When examining the levels of trade for the sector since the lockdown was lifted at the beginning of July Ms Nicholls explained that whilst hospitality businesses were able to reopen they never really came out of restrictions due to the ongoing need to social distancing and limits on group sizes, as a result restaurants and pubs never got above breakeven levels of takings before national restrictions, the rule of 6 and the 10 PM curfew came into force.

She added that “at the end of 2019 hospitality was the 3rd largest employer in the UK with a workforce of 3.2 million people and an annual turnover of 130 billion. We were forecast to grow 5% year-on-year and generate one in 6 net new jobs. But at the end of the 3rd quarter of 2020 before the impact of the new lockdown is taken into account we have lost 660,000 jobs, turnover had fallen by 40% to just £80 billion and we have lost all of our foreign export earnings in terms of international tourism.

Also addressing the committee Ralph Findlay, CEO of the Marston’s, the brewery which operates 1,300 pubs in England, lamented a lack of communication from the government, and urged it to not make the same mistakes in the run-up to the lockdown’s end.

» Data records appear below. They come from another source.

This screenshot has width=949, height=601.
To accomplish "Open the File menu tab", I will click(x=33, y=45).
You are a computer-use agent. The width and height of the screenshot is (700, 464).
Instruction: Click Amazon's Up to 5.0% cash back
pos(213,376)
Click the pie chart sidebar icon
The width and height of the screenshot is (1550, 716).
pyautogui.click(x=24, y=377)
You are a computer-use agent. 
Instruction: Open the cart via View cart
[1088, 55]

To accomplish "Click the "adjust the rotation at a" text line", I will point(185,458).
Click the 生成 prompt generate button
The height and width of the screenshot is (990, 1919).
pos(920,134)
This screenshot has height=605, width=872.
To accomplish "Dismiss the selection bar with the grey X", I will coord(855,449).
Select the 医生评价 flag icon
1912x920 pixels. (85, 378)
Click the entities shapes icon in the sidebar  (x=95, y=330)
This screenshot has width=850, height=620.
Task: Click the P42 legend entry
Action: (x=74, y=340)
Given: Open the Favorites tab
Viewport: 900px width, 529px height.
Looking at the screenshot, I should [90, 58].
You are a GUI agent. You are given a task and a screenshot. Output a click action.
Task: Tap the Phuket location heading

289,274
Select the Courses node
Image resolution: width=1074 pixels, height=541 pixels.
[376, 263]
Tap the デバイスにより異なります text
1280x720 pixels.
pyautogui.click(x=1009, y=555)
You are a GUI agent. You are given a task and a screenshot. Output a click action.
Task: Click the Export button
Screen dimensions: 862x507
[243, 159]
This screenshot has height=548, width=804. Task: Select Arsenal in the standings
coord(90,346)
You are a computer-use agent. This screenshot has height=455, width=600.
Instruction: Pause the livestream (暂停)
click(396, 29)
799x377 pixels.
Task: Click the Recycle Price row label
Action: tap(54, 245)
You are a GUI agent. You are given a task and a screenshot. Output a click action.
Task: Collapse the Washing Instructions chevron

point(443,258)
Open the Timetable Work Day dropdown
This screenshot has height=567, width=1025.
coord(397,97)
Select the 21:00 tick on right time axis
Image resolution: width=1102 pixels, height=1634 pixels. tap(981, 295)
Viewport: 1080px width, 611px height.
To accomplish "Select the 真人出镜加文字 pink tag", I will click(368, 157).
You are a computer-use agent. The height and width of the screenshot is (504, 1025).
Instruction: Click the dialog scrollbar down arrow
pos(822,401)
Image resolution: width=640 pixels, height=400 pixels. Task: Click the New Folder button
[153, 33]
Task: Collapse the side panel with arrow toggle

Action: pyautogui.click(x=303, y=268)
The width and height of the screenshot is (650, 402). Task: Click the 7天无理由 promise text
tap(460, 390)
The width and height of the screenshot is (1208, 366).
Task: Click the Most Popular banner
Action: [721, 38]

“I don’t know what restrictions at this point I’ll be working to. “We need at least a week in order to plan what tier we are going into.”

Helen Dickinson, chief executive of the British Retail Consortium, said the social and economic impact of the latest England lockdown has been “severe” and that many firms face going bust.

“The most important thing is that we have real clarity that that reopening goes ahead as planned,” she said.

So far this year, she said 13,800 stores have had to close and that number will rise sharply if businesses can’t open for Christmas, not least because the online and logistics capacity of most retailers is “close to capacity.”